Remember to analyze your current position continuously (for example, every quarter) and set your next objectives based on your progress.

3. Analyze your current resources to see what’s missing

When you’re looking to expand internationally, you most likely don’t have everything in place — otherwise, you’d have already expanded, right?

This means that you’ll have to build whatever is lacking.
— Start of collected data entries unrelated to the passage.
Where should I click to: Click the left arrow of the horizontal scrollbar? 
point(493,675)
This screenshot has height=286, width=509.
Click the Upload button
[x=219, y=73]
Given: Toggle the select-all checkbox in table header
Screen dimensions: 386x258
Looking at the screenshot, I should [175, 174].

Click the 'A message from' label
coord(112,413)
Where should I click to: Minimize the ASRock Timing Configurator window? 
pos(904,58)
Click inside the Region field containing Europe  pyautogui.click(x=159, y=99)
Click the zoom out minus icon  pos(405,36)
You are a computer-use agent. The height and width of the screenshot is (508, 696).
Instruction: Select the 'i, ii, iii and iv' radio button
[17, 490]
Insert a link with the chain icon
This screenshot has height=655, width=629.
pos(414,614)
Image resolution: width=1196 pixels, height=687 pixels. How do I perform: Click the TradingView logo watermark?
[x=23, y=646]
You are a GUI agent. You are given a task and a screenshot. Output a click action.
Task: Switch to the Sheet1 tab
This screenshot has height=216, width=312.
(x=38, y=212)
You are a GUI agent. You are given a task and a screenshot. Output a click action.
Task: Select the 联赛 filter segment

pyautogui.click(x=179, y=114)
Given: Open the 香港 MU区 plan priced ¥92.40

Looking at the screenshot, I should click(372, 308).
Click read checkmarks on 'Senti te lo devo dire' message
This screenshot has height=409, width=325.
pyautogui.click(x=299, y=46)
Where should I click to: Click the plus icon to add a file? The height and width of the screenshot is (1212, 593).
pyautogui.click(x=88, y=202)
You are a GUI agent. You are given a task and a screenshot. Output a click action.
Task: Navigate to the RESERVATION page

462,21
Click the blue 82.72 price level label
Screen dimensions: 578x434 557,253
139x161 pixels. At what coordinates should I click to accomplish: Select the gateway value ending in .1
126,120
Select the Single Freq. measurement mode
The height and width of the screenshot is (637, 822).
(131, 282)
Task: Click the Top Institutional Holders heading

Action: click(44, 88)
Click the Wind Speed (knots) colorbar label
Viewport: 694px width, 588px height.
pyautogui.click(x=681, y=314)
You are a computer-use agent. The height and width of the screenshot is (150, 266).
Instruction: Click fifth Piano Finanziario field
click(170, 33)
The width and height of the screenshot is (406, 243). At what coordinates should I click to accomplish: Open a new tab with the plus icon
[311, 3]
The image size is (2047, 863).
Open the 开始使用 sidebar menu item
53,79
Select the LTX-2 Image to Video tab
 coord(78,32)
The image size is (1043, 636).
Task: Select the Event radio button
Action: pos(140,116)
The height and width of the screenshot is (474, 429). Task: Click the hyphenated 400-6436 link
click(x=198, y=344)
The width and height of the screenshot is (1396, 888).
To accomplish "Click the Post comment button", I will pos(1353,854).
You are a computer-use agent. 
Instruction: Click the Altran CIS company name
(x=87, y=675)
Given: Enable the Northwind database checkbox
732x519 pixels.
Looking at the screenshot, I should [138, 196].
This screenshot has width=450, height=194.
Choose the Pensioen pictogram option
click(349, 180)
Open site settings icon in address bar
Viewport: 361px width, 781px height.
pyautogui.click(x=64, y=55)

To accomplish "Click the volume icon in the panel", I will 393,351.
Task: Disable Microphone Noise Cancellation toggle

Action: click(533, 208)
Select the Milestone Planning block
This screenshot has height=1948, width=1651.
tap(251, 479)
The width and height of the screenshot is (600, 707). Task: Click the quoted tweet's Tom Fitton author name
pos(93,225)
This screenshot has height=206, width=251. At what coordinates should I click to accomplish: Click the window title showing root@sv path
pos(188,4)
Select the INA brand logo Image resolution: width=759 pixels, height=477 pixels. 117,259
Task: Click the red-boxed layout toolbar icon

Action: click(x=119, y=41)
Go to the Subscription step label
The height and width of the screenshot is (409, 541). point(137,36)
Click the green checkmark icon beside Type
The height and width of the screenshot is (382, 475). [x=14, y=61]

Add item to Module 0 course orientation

For example, you might be missing different elements:

  • People: Do you have the right people on board to help you manage your international expansion, with the right knowledge and cultural awareness? Disney failed to take into consideration the importance of cultural differences when expanding to France and their HR strategy did not include enough local experts at first — which led to a significant underperformance. Will you be hiring locally? If so, you’ll need to build a comprehensive strategy to hire abroad — and make sure you’re familiar with local employment laws.
  • Skills: Does your team have the right skills? Do you have the right local knowledge? Do some people on the team speak the local language? If there are any major expertise gaps before your expansion, you’ll need to sit with your team and evaluate them carefully.
  • Tech: Do you have the right hardware and software for the expansion? Is your tech stack the best one for scaling your operations?

4. Fill the gaps

Next, it’s time to plug holes and bridge gaps. To expand internationally, you need to recruit and retain strategically and remember to put the employee experience first.

Engaged employees are the driving force behind your success, especially during phases of rapid growth — this is key to developing your team and well worth the investment.

Upskilling your workforce is closely related to employee engagement, too: If you show your employees that you’re willing to invest in their development, help them upskill, and train them for success, they’ll be more engaged.

And this translates into higher profits and sales, according to research by Gallup: up to 23% and 18%, respectively.

 inforgraphic

As we covered above, expansion demands you have the right tools, too. It’s essential to build your tech stack before you expand, and that you use tools that are infinitely scalable and can grow with you.

Here are two successful examples: Airbnb’s tech stack includes Amazon CloudFront, Google Analytics, Braintree, Twilio, and MixPanel, while Netflix is rocking it with Oracle, Amazon SES, Airship, Falcor, and GitHub.

A bad tech stack, on the other hand, can have catastrophic consequences: One in two employees say they’d leave a company due to missing or mismatched software.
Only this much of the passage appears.